4. Indemnity and Consequences of Breach The Recipient acknowledges and agrees to the following:
4.1. Indemnity • In the event of any breach of this Agreement by the Recipient (or associated parties), the Recipient shall indemnify and hold harmless both the Agent and Vendor from all liabilities, losses, damages, costs (including legal fees), and reputational harm incurred as a result.
4.2. Financial Liability • If the Agent suffers financial loss, loss of business, or damage to reputation as a result of the Recipient’s direct or indirect actions, the Recipient agrees to compensate the Agent fully for such losses; • The Recipient authorises Manan Business Sales to claim the amount of loss directly from them.
5. Legal Enforcement
5.1. Caveat and Property Claims • By entering into this Agreement, the Recipient consents to Manan Business Sales registering a caveat over any and all real property owned, co-owned, or held under trust by the Recipient (including residential or commercial property), in the event of a breach and failure to pay compensation; • This includes properties where the Recipient is a director, shareholder, trustee, or beneficiary.
5.2. Credit Reporting and Legal Notes • In the event of non-payment or refusal to honour financial liability, Manan Business Sales reserves the right to: • Place credit notes on the Recipient’s personal and company credit files; • Lodge legal file notes against all companies where the Recipient holds directorship, shares, or trust interests.
6. Disclaimer of Responsibility
6.1. Document Accuracy Manan Business Sales makes no warranty as to the accuracy, completeness, or validity of: • Any documents, records, or representations made by the Vendor or their advisors; • Any information or material used in advertisements or promotional materials.
6.2. Independent Advice • The Agent strongly advises all prospective buyers to seek independent legal and financial advice prior to entering into any transaction; • The Agent shall not be held liable for decisions made based on vendor-provided information or materials; • Buyers should review all documents (e.g. lease, financials, contracts) thoroughly and verify all claims independently before committing to any next steps.
7. Legal Acknowledgement and Governing Law
7.1. Jurisdiction This Agreement shall be governed by and construed in accordance with the laws of the State of Victoria and applicable Commonwealth legislation of Australia.
7.2. Legal Standing This Agreement shall be legally binding on all parties and shall survive: • The completion or termination of negotiations; • The withdrawal or failure of any business transaction; • The passing of time or disclosure of information to others in breach of this agreement.

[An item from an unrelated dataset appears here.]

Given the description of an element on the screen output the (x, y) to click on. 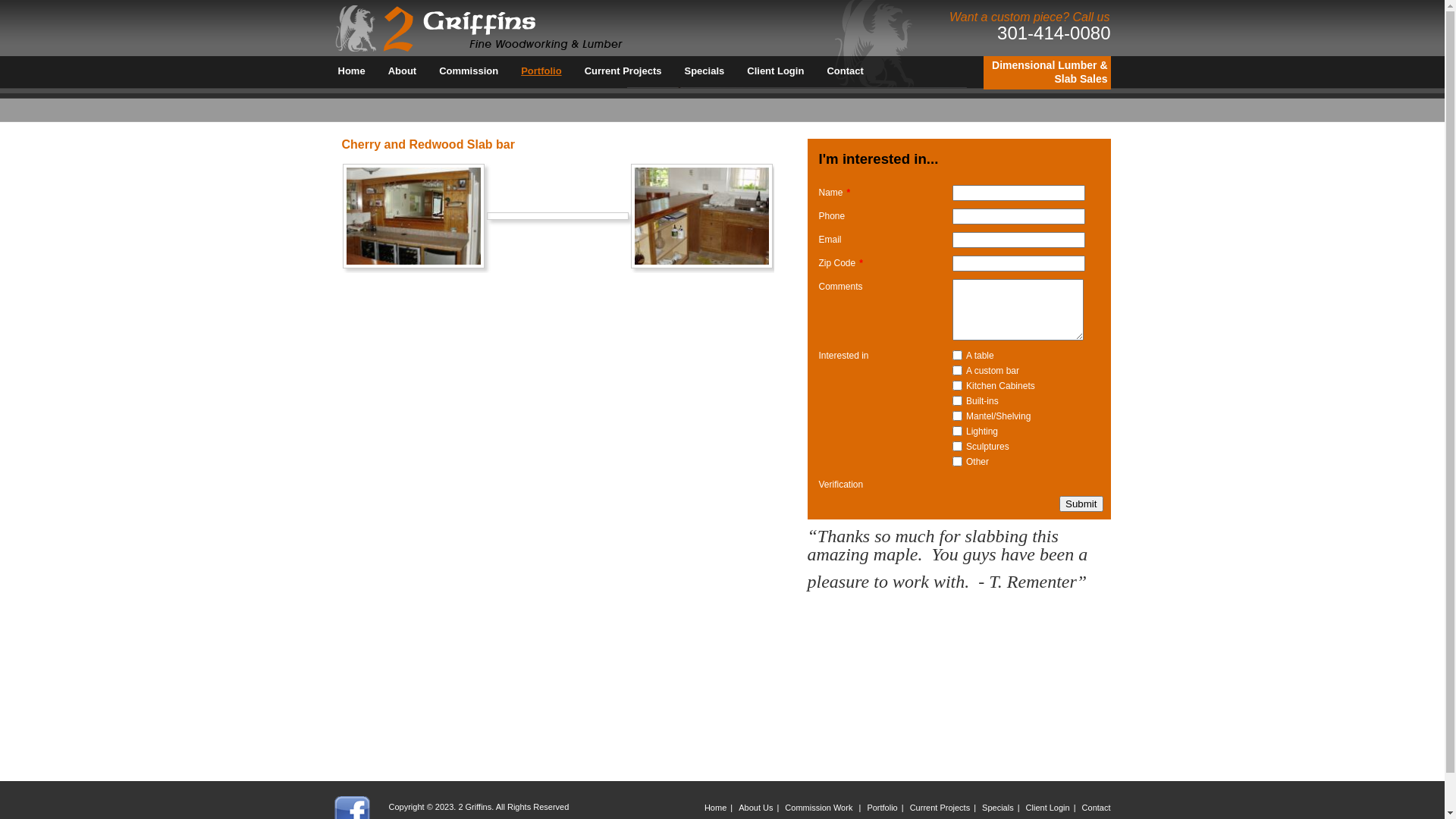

7.3. Execution and Consent By accepting Confidential Information or continuing with any discussion regarding the business, the Recipient acknowledges that they: • Have read and understood the terms of this Agreement; • Agree to be bound by them; • Understand the legal and financial consequences of a breach; • Have been advised to seek legal advice, especially in relation to property laws, caveats, and privacy obligations in Australia.
8. Miscellaneous
8.1. Entire Agreement This document contains the entire agreement between the parties relating to confidentiality and supersedes all previous communications, whether oral or written.
8.2. Severability If any provision of this Agreement is deemed invalid or unenforceable by a court of law, the remaining provisions shall continue in full force and effect.
8.3. Waiver No failure or delay by Manan Business Sales in exercising any right or remedy under this Agreement shall operate as a waiver of that right.